* **WHAT YOU NEED TO DO**
Below are some records. Set down exactly the line holding "Collapse the C2000 Compiler tree node" and every later line through the end, omitting the pictures.

* **ENTRIES SUPPLIED**

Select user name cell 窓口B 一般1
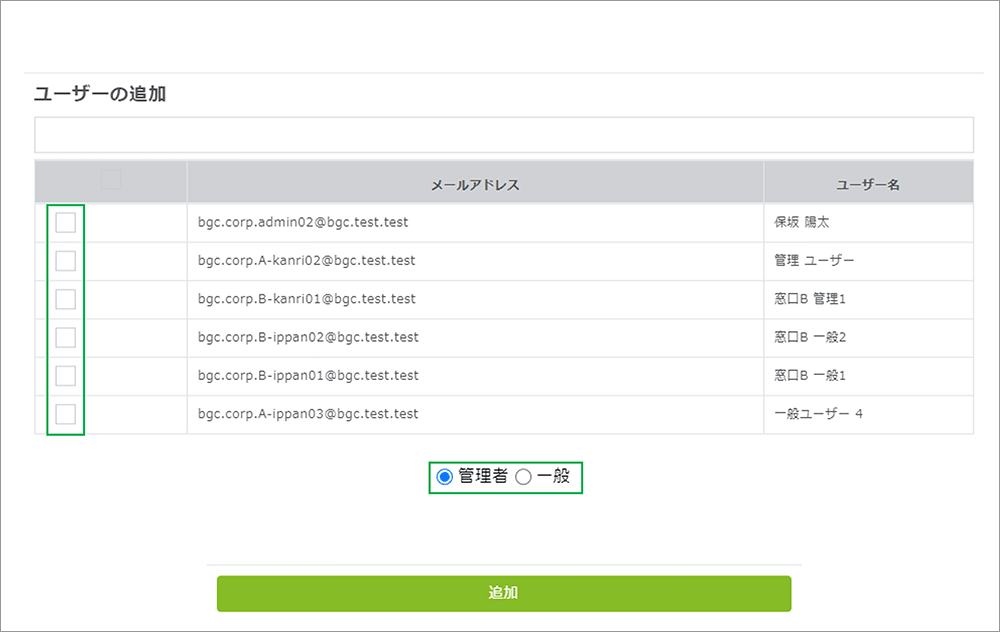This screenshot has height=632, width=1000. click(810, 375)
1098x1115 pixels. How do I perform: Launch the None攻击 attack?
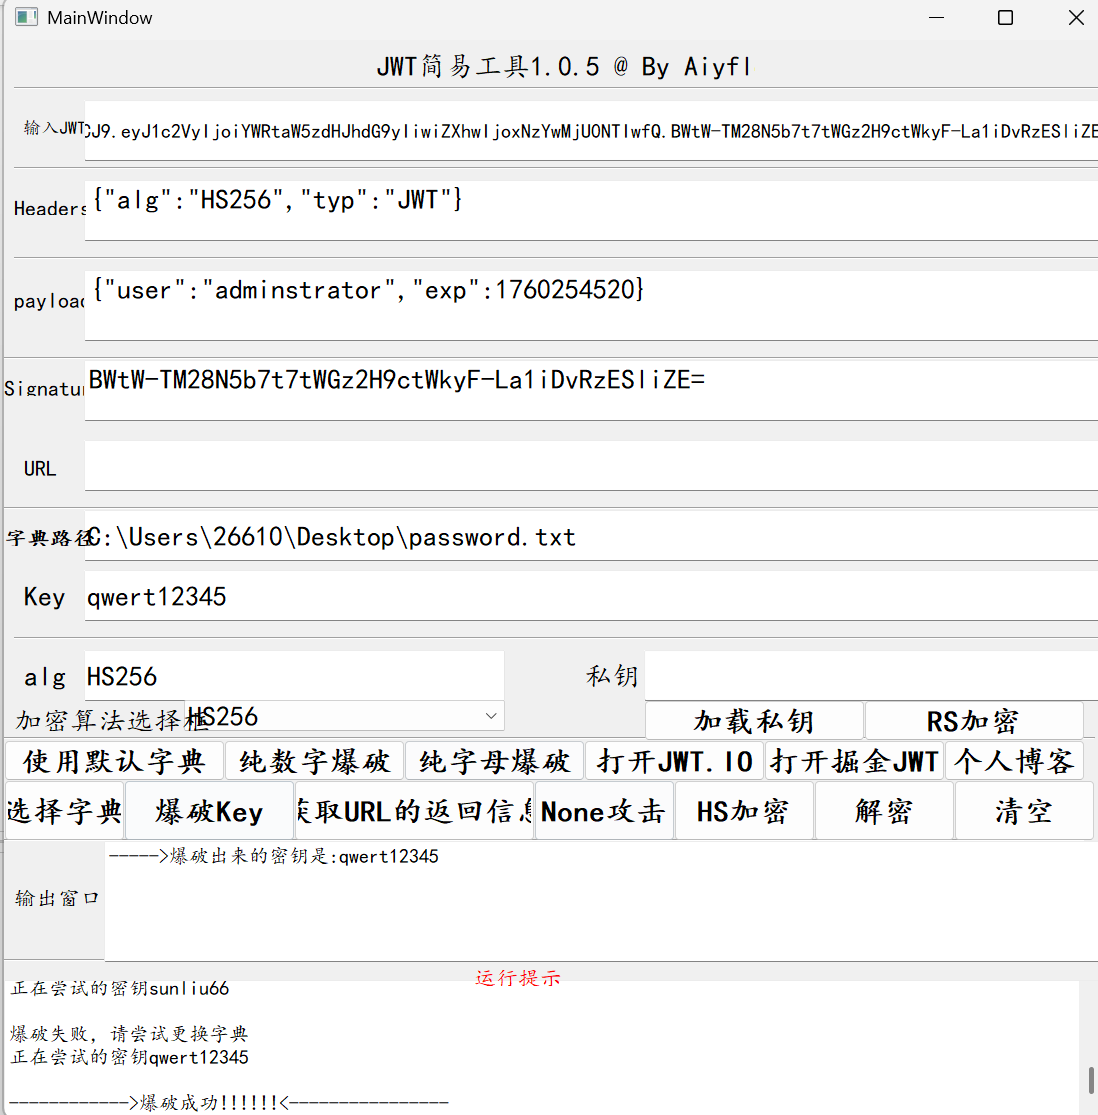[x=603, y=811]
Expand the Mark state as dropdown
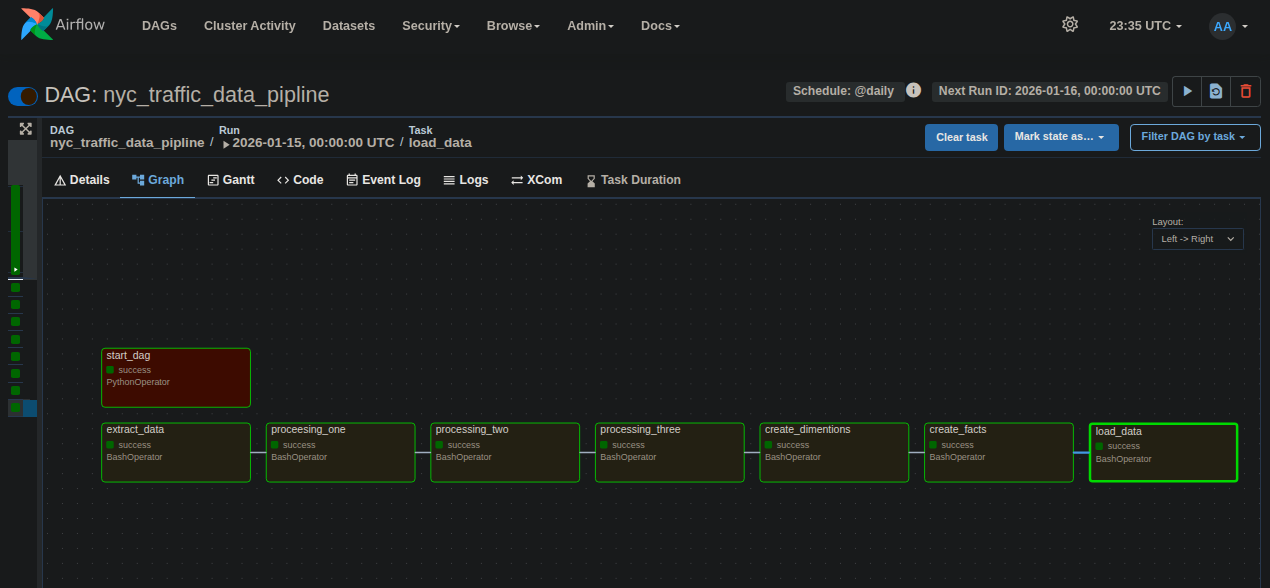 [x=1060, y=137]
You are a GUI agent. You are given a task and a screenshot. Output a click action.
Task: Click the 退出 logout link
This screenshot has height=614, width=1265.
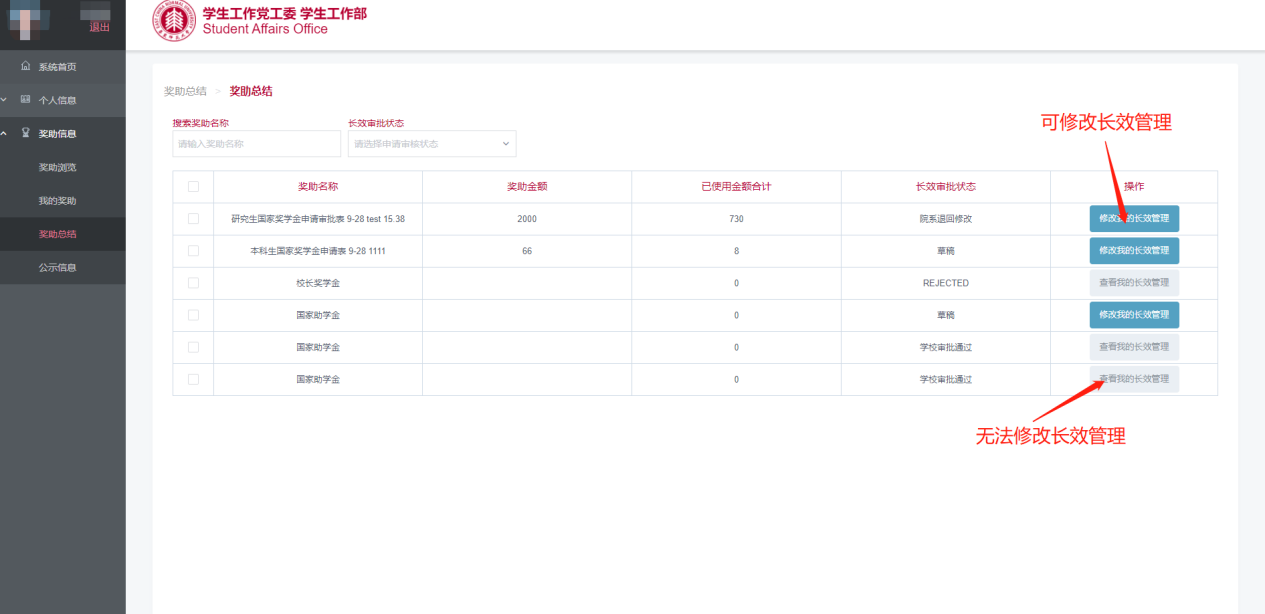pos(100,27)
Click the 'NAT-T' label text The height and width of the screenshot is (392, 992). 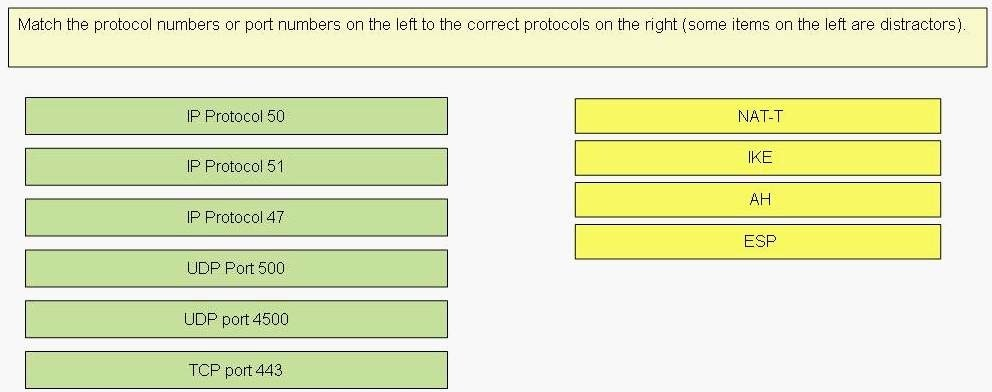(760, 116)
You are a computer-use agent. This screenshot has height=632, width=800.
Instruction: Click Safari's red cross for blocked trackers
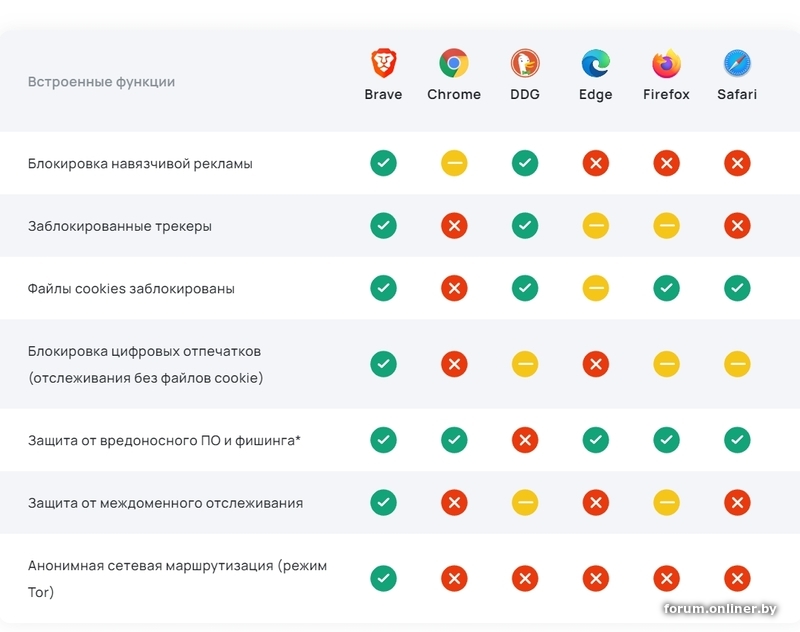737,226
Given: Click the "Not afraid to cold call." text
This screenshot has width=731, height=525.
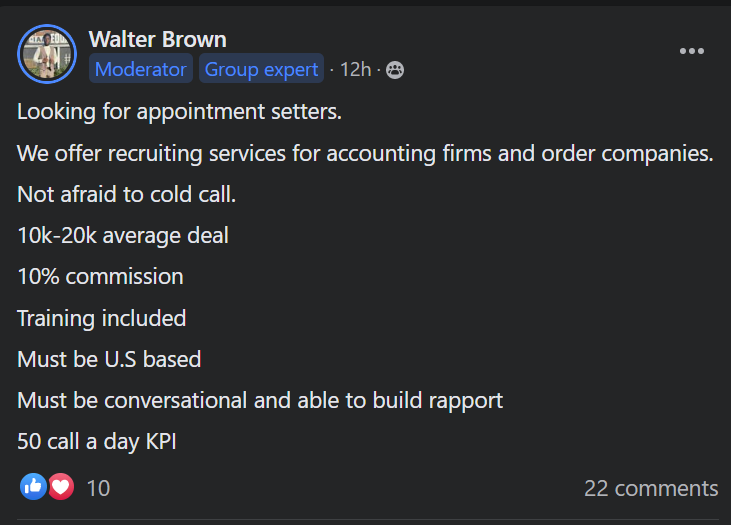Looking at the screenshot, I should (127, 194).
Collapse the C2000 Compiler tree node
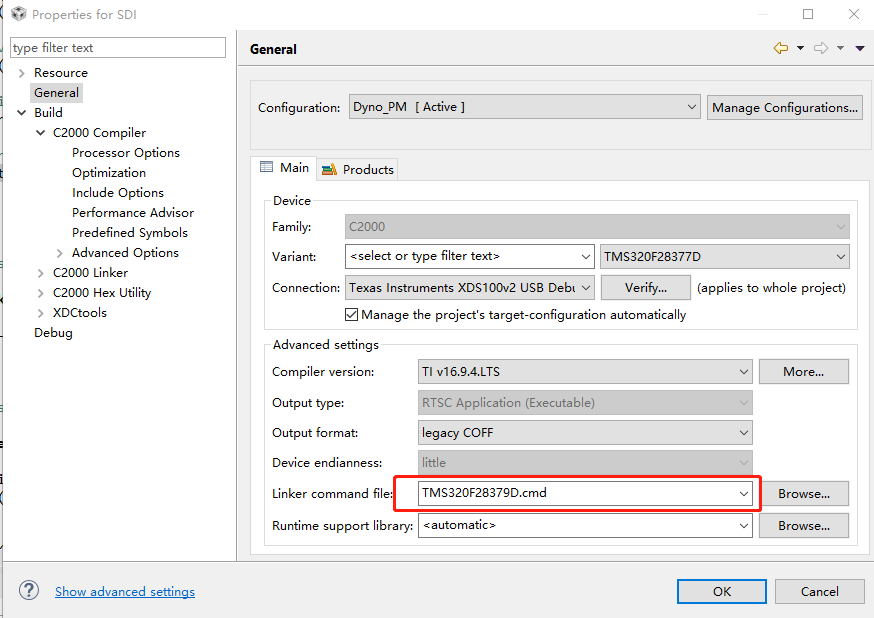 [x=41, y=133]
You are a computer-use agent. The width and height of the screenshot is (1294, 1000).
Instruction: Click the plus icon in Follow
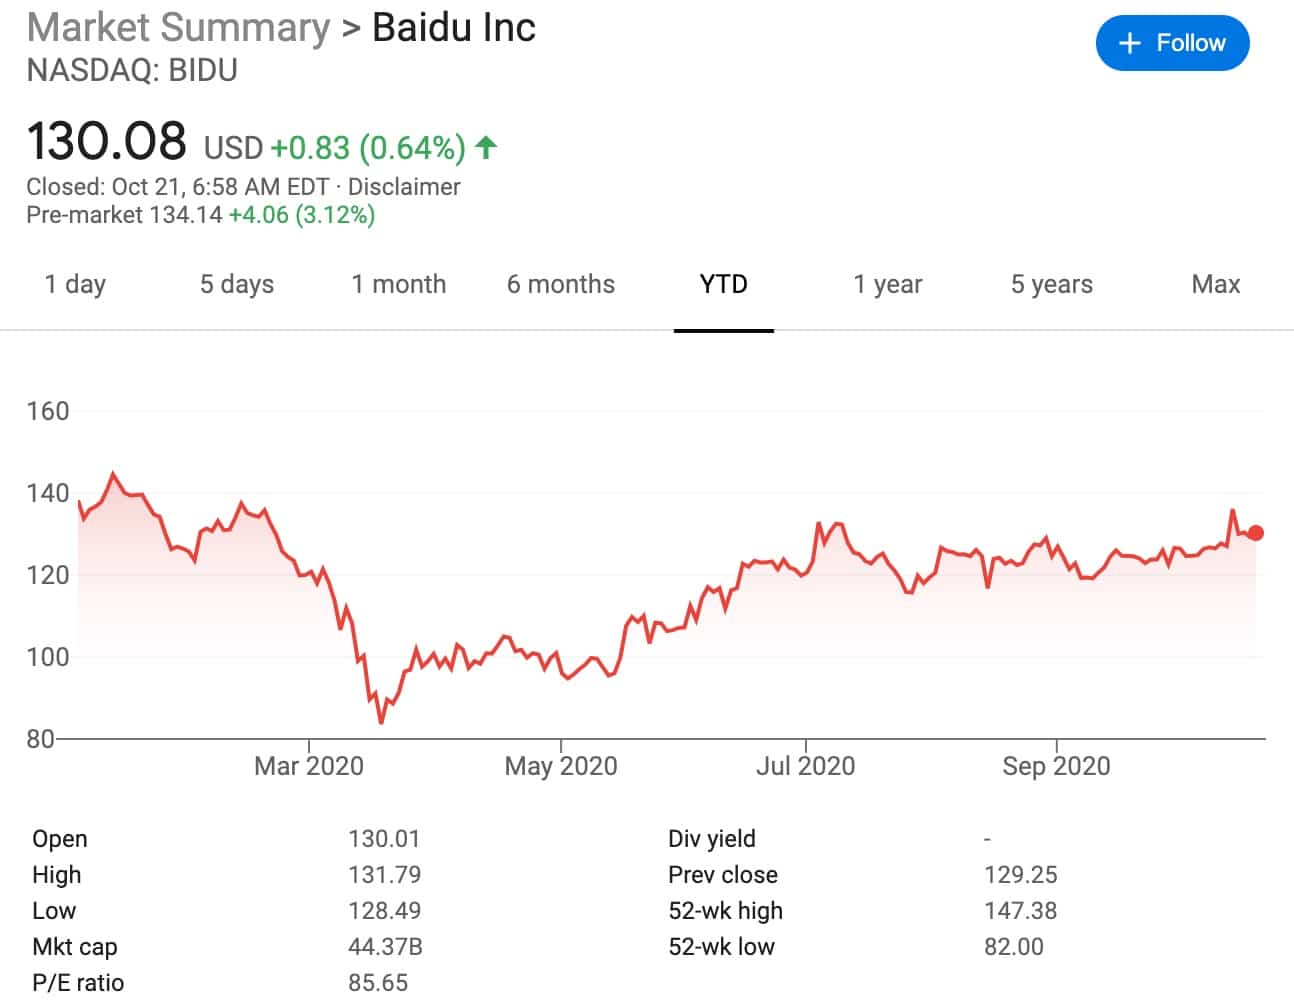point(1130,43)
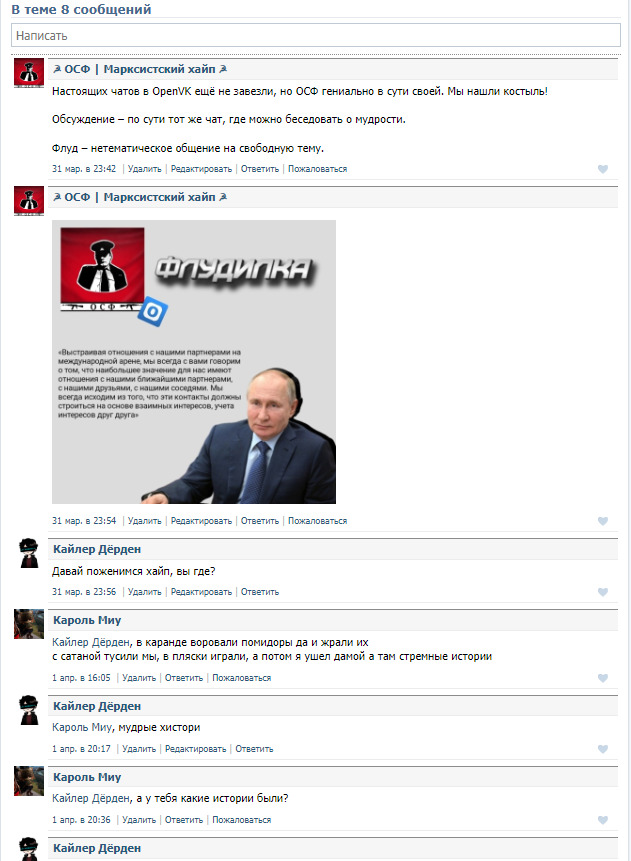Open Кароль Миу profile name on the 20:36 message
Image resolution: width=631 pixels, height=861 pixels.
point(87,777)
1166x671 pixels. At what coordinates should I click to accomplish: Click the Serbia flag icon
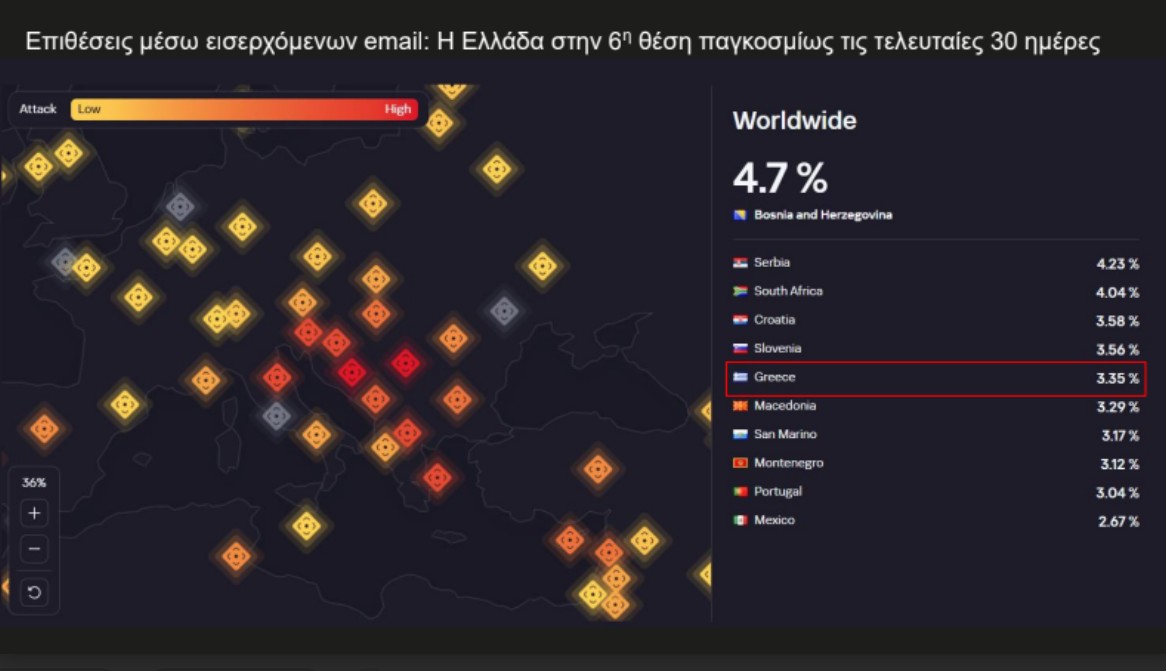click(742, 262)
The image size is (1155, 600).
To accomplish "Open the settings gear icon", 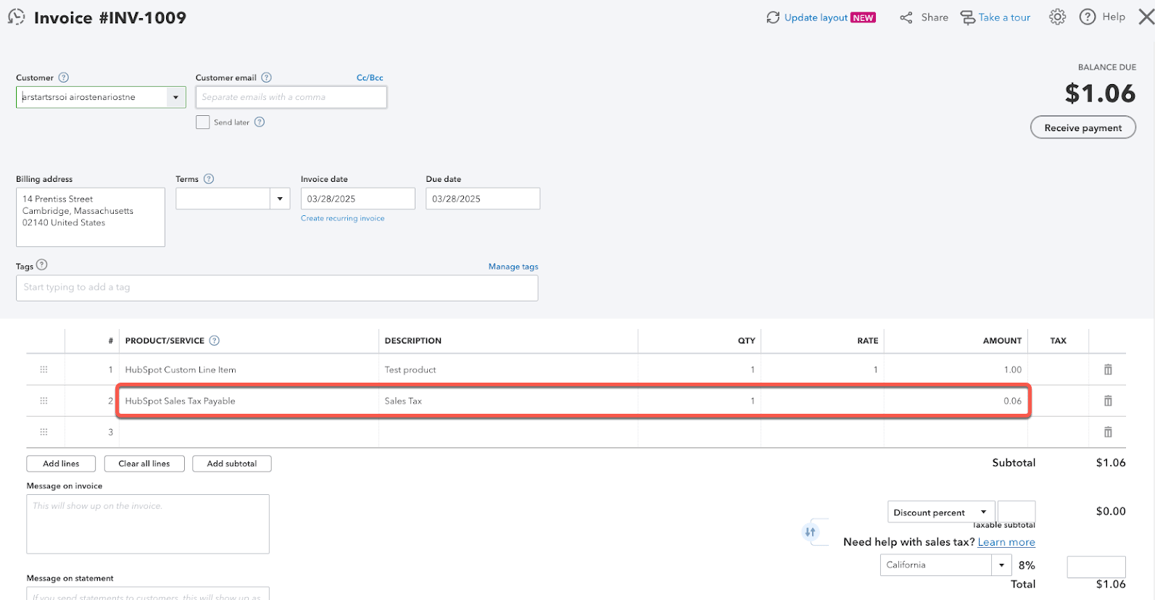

* **TASK ANSWER**
Collapse the C2000 Compiler tree node
 [x=41, y=133]
You are a computer-use agent. The width and height of the screenshot is (1294, 1000).
Instruction: Click the plus icon in Follow
point(1130,43)
Open Кароль Миу profile name on the 20:36 message
Image resolution: width=631 pixels, height=861 pixels.
point(87,777)
1166x671 pixels. At what coordinates should I click to accomplish: Click the Serbia flag icon
click(742, 262)
The image size is (1155, 600).
To accomplish "Open the settings gear icon", 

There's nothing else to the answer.